Optimists hold that innovations will create new jobs and new types of work, Harries said.

However, although Harries is inclined toward using technology to streamline services — he was a co-founder of Sierra Wireless and other startups — he is also “deeply concerned about the future of work with the advent of AI.”

Retail and wholesale trade has a big footprint in the Canadian economy, accounting for 389,000 jobs in B.C., 20 per cent of all service sector employment, according to Statistics Canada’s labour force survey.

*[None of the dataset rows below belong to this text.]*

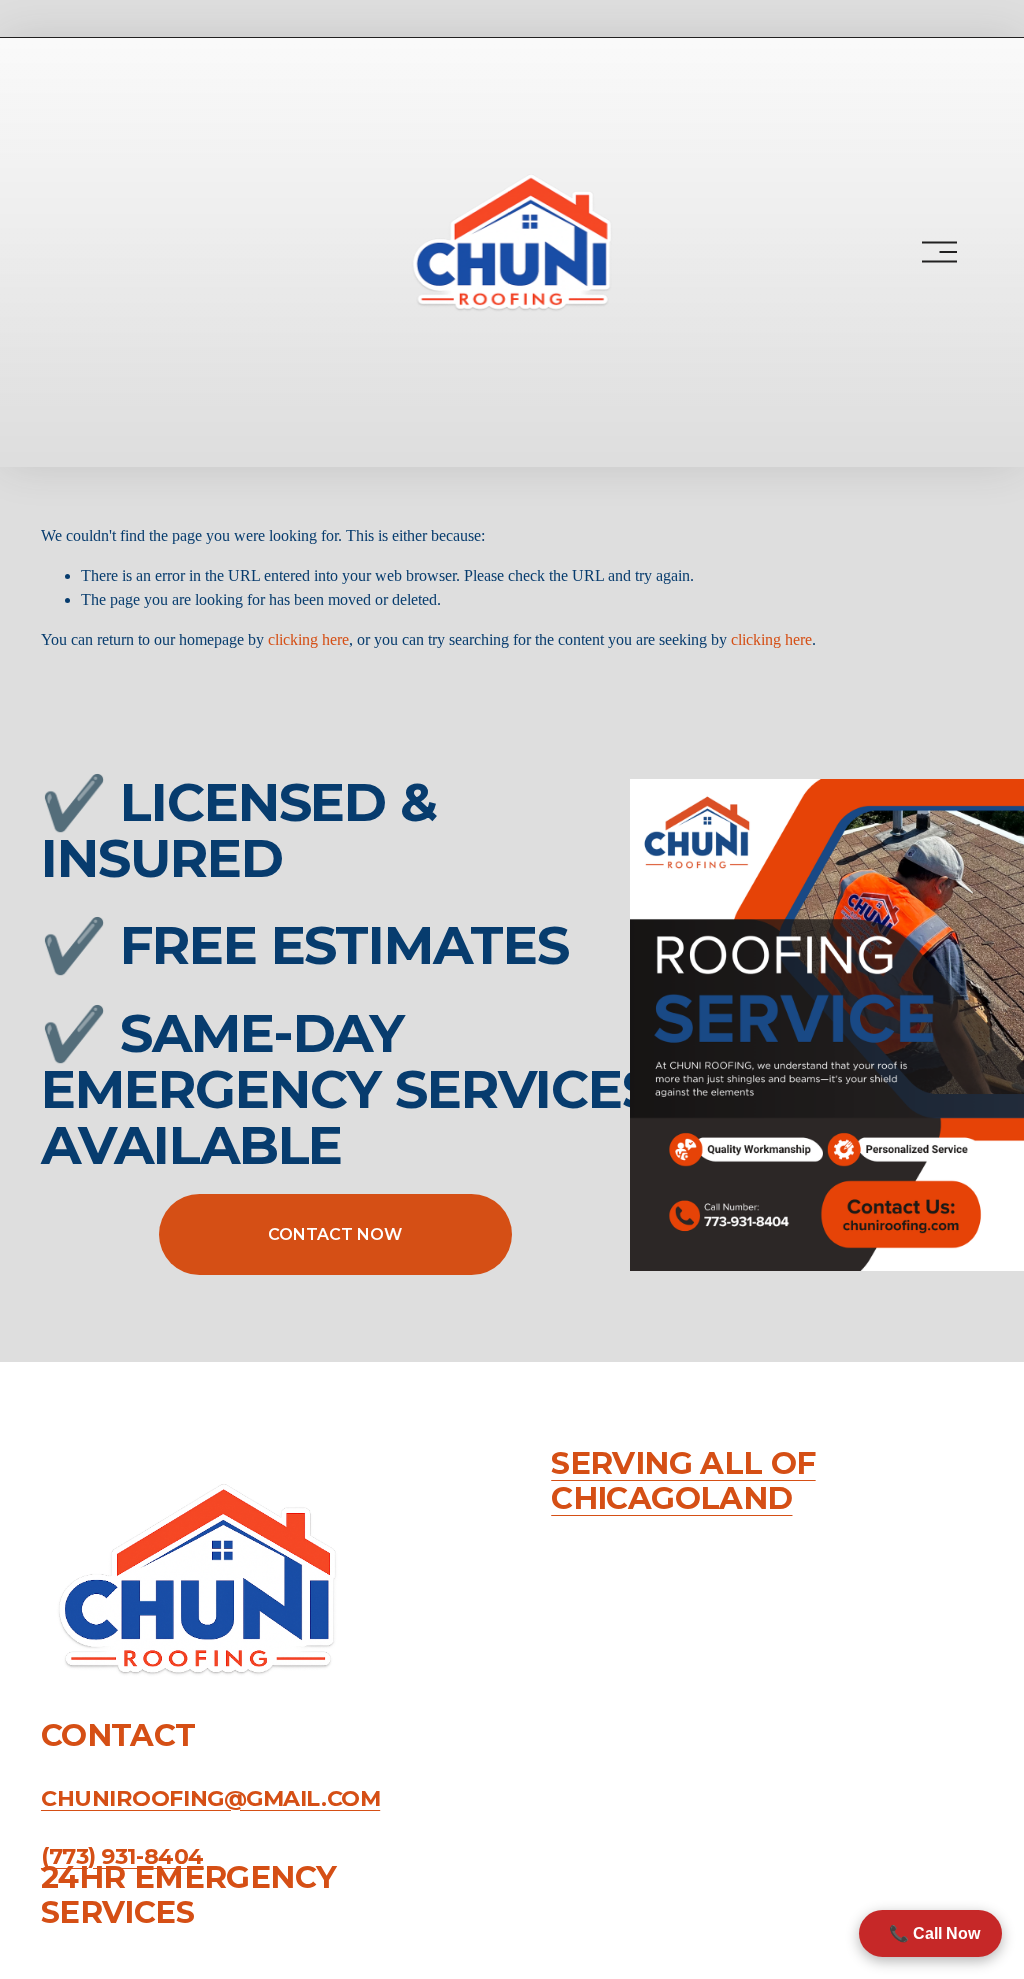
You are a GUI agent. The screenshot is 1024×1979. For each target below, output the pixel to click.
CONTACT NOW (335, 1234)
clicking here (308, 639)
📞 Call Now (930, 1933)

Within that, Stats Can data classifies 77,000 0f those positions as “sales support” occupations — cashiers, gas-station attendants and employees who stock shelves.

Nationally, those numbers are 2.84 million wholesale and retail employees — just under 20 per cent of the service sector with 624,000 in sales-support occupations.

Previous cycles of the Industrial Revolution saw automation replace dirty and dangerous jobs and workers move on to more skilled occupations, but with AI and robots taking over repetitive tasks, “it’s not entirely clear that there will be better work for people in the future,” Harries said.

Faletski, however, is in the optimistic camp, arguing that even if cashiers are displaced, retailers will need to turn them into more skilled in-store experts to improve customer experience, which will carry more of a premium for retailers in the future.

There is a big drive toward more automated payment systems, Faletski said. The options might not be as sophisticated as Amazon Go, but will involve retailers using mobile-based payment systems, such as the system Apple gives to its in-store staff.

“There’s definitely a trend of putting people into solving more difficult problems (for customers) than just taking your credit card,” Faletski said.

While retailers are trying to reduce friction in transactions, it is still a relationship business, argues SaveOn-Foods spokeswoman Julie Dickson, which requires “the human contact piece of it” to work well, particularly in the grocery sector.

Save-On-Foods has embraced online shopping, offering either home delivery or click-and-collect orders in 77 communities via the grocer’s website, but Dickson maintains that the move hasn’t cost the grocer jobs but has created hundreds of jobs to provide new services to customers.

“We have quite a large new group of customer service experts on the phones working on the technical supports needed when customers are new to it,” Dickson said.

When customers aren’t coming into stores, that creates the need for a new group of “personal shoppers” who pick and put customer orders together, right down to selecting the correct ripeness of bananas customers have requested.

“It’s a personal business, it’s a people business,” Dickson said. “It’s about finding ways to use technology and the tools available to us that further enhance that relationship.”

Tech jobs being created

There won’t be any going back, either, according to Tea Nicola, CEO of the AI-enhanced investment adviser WealthBar, which has seen its own smart phone app become central to its services.

“I think that this technology is changing the way that consumers think and behave,” Nicola said, and Amazon, with its Prime delivery service and Amazon Go store has set high expectations for everyone else.

In financial services, it can still take days for transactions that WealthBar executes for clients to clear the layers of bureaucracy within the industry. However, Nicola said, an increasing number of its clients use and depend on the firm’s app.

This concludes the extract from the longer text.